ボートレース宮島の「第11回富士通フロンテックカップ」が23日に開幕した。今大会は4日間の短期決戦で24日(2日目)は早くも準優勝戦に進出するベスト18入りを争う予選最終日となる。

 初日唯一の連勝ゴールを決めて、得点率争いをリードするのはベテラン渡辺伸太郎(53=佐賀)だ。初日前半7Rの4カド戦をまくり差しで制すると、後半11Rのイン戦もコンマ13のトップスタートから難なく押し切った。

 前検日は2連対率26%の22号機に対して「スタートが届かないし、全然いいところがない」とため息をもらしていたのだが、ベテランならではの調整力を発揮して、見事に機力の立て直しに成功したようだ。

 渡辺は「キャブレター調整とプロペラを自分のパターンに丁寧に叩き直した。
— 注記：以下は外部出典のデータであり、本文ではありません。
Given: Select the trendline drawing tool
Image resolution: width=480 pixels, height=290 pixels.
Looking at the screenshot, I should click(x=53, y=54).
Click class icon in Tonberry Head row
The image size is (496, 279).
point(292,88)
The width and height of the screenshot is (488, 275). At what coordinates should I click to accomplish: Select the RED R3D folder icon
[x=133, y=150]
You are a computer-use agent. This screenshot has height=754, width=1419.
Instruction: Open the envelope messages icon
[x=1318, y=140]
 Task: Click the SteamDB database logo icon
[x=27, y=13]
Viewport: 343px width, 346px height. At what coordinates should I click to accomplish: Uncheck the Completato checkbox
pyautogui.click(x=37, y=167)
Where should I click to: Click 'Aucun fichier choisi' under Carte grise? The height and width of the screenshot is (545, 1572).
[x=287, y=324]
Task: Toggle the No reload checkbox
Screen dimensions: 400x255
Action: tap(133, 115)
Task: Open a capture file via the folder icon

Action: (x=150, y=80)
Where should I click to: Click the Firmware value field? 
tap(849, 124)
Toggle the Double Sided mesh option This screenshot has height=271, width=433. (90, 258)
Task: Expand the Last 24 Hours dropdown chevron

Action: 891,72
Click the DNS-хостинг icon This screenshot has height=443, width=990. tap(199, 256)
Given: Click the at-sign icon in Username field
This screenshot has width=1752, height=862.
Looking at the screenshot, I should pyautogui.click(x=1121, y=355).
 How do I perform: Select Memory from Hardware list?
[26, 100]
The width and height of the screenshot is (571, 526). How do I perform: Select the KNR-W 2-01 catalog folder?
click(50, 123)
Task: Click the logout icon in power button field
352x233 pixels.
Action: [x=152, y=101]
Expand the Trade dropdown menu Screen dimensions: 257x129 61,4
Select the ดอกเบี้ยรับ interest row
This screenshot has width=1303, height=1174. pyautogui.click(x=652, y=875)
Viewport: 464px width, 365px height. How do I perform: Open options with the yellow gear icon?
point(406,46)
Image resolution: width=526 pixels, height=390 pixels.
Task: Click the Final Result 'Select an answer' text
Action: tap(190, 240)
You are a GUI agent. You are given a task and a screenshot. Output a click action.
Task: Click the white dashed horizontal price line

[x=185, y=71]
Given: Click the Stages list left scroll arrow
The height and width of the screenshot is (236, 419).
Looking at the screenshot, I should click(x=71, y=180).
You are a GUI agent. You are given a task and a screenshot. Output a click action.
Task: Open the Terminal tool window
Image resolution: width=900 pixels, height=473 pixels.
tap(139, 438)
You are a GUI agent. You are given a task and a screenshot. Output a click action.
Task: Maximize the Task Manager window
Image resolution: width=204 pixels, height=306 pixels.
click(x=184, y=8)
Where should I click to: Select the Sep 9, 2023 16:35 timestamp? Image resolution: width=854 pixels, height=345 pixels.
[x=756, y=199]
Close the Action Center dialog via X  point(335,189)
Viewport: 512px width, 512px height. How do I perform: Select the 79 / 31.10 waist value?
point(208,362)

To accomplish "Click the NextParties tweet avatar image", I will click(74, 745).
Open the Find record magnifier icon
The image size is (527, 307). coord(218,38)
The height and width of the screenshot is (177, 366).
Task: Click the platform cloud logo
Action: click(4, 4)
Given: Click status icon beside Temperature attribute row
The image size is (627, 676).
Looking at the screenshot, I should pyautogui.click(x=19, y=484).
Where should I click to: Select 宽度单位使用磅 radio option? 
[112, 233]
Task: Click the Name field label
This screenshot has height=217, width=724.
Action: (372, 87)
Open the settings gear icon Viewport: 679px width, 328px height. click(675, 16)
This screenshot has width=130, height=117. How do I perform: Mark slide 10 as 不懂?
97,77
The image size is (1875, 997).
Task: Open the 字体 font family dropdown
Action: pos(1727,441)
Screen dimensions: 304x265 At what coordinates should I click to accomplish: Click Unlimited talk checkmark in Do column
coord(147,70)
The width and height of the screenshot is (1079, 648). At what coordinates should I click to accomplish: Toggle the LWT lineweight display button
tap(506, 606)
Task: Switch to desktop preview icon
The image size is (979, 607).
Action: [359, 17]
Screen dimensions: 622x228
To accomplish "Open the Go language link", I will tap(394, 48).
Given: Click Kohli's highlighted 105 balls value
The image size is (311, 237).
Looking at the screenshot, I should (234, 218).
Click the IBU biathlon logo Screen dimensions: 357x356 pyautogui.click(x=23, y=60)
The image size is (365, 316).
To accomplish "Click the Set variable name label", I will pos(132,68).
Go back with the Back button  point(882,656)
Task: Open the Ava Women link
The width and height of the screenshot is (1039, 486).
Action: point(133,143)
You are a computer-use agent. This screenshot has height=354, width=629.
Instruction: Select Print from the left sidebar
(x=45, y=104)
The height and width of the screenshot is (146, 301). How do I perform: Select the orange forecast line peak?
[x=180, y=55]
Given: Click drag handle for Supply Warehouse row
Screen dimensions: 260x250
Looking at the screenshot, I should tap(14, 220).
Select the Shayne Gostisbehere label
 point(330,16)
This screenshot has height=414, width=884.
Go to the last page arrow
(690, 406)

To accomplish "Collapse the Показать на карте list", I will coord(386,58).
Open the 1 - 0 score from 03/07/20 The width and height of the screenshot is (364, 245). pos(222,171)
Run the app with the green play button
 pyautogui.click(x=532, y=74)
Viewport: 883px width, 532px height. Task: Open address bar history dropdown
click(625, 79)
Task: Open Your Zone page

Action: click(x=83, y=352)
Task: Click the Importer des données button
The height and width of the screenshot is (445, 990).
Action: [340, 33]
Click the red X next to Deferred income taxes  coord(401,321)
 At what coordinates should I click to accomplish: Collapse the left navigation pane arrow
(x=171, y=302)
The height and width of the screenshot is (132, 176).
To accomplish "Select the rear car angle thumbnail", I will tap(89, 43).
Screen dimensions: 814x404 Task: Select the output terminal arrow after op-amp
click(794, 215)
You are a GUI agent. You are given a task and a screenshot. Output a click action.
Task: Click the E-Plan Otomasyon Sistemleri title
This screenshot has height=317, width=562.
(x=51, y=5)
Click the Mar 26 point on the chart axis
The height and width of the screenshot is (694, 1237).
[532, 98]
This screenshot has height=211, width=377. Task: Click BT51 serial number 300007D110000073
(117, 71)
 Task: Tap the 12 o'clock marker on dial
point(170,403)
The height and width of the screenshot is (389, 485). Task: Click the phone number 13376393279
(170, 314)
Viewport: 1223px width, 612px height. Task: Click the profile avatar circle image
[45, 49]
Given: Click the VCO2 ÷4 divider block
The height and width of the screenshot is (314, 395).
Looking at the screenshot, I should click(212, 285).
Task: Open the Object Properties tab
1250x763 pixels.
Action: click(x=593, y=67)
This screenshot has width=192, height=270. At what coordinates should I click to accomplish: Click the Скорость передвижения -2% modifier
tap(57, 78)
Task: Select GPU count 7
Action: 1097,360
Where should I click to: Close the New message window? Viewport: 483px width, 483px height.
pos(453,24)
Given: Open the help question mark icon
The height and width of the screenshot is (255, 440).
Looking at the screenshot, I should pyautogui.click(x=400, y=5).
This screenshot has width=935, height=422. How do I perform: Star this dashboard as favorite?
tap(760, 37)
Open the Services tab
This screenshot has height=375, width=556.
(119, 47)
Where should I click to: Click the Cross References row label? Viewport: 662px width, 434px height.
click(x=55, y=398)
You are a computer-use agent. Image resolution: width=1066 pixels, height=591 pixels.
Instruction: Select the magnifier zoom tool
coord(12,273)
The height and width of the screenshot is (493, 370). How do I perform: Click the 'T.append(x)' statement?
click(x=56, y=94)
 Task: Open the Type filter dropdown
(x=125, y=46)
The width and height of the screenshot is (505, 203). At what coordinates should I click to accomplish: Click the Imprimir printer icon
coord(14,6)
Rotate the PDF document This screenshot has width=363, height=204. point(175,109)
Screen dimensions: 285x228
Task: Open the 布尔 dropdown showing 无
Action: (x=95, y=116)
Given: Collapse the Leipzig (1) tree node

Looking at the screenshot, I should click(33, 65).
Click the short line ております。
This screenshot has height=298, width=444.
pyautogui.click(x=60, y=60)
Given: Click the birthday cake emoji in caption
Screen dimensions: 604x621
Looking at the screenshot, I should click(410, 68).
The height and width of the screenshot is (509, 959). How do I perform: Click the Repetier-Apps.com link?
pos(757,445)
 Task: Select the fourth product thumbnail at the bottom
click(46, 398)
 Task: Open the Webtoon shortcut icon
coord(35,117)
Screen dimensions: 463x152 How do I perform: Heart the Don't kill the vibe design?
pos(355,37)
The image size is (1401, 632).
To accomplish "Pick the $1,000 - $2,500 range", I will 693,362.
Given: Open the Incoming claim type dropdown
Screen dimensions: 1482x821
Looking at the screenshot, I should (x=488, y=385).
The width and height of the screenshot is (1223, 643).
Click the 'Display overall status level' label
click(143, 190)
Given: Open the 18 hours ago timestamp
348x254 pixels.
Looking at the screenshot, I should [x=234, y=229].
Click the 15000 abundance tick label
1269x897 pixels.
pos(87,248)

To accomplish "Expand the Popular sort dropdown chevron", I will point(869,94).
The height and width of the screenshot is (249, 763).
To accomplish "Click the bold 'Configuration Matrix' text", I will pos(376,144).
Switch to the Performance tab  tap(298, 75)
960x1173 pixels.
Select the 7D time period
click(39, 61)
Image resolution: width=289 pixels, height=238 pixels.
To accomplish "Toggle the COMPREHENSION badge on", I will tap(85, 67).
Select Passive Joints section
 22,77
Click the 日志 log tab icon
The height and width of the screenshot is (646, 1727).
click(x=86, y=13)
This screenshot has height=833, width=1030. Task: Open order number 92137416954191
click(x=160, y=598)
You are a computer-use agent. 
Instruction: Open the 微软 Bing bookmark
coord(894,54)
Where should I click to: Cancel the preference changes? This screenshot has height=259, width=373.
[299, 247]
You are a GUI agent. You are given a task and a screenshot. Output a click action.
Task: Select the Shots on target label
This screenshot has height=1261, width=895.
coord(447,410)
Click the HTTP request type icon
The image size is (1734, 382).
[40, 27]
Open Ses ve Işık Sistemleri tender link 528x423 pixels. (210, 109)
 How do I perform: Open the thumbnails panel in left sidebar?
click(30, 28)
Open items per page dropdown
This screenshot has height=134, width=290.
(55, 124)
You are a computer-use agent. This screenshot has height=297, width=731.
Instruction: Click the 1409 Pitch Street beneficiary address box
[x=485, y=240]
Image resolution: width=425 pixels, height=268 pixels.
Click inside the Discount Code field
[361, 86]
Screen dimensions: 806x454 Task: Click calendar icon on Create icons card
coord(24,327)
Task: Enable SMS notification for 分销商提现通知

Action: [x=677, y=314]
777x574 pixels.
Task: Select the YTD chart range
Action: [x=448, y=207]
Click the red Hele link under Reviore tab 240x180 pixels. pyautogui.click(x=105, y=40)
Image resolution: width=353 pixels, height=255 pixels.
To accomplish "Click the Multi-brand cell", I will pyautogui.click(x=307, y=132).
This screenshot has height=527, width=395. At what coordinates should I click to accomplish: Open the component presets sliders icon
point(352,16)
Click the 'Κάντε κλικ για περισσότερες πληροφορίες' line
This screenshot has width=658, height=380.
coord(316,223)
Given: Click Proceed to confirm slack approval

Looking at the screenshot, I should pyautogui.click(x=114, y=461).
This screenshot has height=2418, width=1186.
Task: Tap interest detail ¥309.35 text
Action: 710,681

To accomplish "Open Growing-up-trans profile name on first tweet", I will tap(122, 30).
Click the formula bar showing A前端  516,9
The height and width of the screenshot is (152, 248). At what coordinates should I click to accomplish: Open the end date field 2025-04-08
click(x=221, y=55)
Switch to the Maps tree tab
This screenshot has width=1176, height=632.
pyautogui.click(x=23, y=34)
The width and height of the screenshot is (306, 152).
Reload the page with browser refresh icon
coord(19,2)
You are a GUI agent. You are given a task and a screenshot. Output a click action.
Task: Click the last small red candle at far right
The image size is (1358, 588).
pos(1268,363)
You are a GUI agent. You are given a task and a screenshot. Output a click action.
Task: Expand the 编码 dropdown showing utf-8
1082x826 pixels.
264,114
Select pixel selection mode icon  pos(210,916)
前検日と比べれば乗り心地、スタートの行き足は良くなっている」と手応え十分な口ぶり。

 もっとも「11Rでは畑和宏(49=広島)選手に追いつかれていたし、足は威張れるほどじゃない」と浮かれる様子はなく「初日は競り合っていないので、競った展開の時にどうなるか。短期決戦だけに大きな着は取りたくない。2日目も1着が取れたら最高だけどね」と笑った。

 渡辺は2度のGⅠ制覇を含めて、通算30回優勝の実績を誇る巧腕レーサー。しかし、今年はすでに半分が終わろうとしている中で、一度の優出すらない状況。初日を最高の結果で終えたとなれば、今大会は昨年12月の三国一般戦以来となる、久々の優出のチャンスも十分だろう。